What I think threw me was a kind of clash of cultures. I remembered years of Mothering Sundays in a parish church; “All Age” services that were often full of children and families who didn’t come very often; services that usually ended with gleeful children receiving little bunches of flowers from the vicar which were then passed on to their mums.  This was supposed to be a happy, attractive occasion.  What many of us clergy were trying to do was to give our rare visitors the kind of jolly experience that would make them come back again.

In this year of Luke there is a choice of two gospel readings for Mothering Sunday. The first, from Luke 2, is the couple of verses when Simeon says to Mary in the Temple in Jerusalem, “And a sword will pierce your heart, too.” Or from John 19 when we find Mary standing at the foot of the cross and Jesus gives her to the Beloved Disciple as his new mother.  Neither of these are cheerful, “hip, hip hooray” for the joys of motherhood type readings.  And the thing is I don’t ever remember preaching on the texts in my twenty-two years of parish ministry.  It is a great pity if I didn’t.

“Standing at the foot of the cross was Mary.” You could stop there and leave it to the imagination to paint the vivid picture of what she must be going through.  You could not do so without a box of tissues nearby.  All the disciples (bar John) have run away.  Only Mary, John and two other women have the courage to be there.

Someone once said that motherhood was 50% love and 50% guilt. Anyone who has been a mother knows this.  Perhaps as an adult child we also know guilt for the way we did not always respect, love and understand what our parents were going through.  Mothers and fathers look back on the way they let their children down and adult children look at the way they let their parents down.

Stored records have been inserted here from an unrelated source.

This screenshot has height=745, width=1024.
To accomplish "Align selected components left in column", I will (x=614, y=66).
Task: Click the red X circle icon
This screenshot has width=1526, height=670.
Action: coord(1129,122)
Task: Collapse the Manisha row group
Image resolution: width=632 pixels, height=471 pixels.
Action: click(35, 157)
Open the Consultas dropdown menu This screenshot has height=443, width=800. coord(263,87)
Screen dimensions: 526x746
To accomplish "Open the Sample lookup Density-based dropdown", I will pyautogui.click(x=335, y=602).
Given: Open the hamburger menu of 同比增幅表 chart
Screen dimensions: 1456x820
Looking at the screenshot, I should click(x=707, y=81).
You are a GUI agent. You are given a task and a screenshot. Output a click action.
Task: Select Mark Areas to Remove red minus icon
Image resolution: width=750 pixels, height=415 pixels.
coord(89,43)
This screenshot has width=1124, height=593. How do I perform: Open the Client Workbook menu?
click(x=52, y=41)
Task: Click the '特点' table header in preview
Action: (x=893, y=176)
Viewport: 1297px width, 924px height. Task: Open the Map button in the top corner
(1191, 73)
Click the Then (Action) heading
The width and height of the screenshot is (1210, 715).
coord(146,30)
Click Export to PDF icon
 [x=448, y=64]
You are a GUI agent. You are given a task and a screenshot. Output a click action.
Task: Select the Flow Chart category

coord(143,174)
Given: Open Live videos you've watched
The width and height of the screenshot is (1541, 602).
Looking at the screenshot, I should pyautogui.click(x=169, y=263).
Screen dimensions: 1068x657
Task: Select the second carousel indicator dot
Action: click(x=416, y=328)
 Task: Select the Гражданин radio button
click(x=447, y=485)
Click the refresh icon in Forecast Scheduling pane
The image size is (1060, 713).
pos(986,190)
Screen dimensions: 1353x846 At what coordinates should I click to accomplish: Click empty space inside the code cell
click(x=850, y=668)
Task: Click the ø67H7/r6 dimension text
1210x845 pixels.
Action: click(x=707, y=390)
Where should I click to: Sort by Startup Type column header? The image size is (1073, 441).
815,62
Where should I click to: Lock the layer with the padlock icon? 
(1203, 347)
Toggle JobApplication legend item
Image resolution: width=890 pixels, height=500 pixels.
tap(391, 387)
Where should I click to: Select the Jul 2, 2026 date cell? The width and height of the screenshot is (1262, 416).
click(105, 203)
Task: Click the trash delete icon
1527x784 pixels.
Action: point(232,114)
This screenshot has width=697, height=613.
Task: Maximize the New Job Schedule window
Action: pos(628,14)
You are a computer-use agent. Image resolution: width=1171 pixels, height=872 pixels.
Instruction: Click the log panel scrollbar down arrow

What was going through Mary’s mind as she looked at her son? She had shown such faithfulness at the beginning but later there had been moments of friction (for example, at the Marriage at Cana, in Galilee), moments of real misunderstanding when she had listened to the negative things being said about her son to the extent that she came with his brothers to take him away because everyone was saying he was mad.  As she looked at Jesus now being executed as a criminal, was she confused?  Was a part of her saying, “Are these leaders of our religion right?  Is my son a blasphemer?

In a way, however disturbed Mary might have been, not only because of the horror in front of her but because of confusion in her own mind, does not matter. What matters is her faithfulness to the son she loved.  That she was there for him.

And Jesus is, of course, is faithful to her. In the rather formal words he says, “Women behold your Son.  Son behold your mother,” Jesus hands over legal responsibility for his mother.  He makes sure, in a country where women were utterly materially dependent on men that his mother will be looked after.  But, despite the fact that Jesus had younger brothers, he also hands her over to John:  someone who knows who Jesus is, who does understand what Jesus’ ministry was all about.

This a moment of profound reconciliation, where faithful love and care overcome all other considerations – all past hurts and misunderstanding. It is also a moment of hope for the future.  With John as her guardian Mary will from hereon in be at the heart of the little group of disciples who will change the world.  Jesus’ brother, James will become a leader of the Church.

Mary is like us with our own children: wanting the best for them, fearing for them; sometimes making the mistake of trying to take control for their own good! Church should be about telling it as it is; not always playing Happy Families to get the punters in.  This story of love and guilt is in the end about a mother’s profound love and faithfulness to her son and God’s overarching faithfulness to world.  Jesus does not only look after his mother’s legal and material future, but after that which has always given her hope and meaning, her faith in God.  In the midst of darkness the promise of tomorrow is beginning to take root.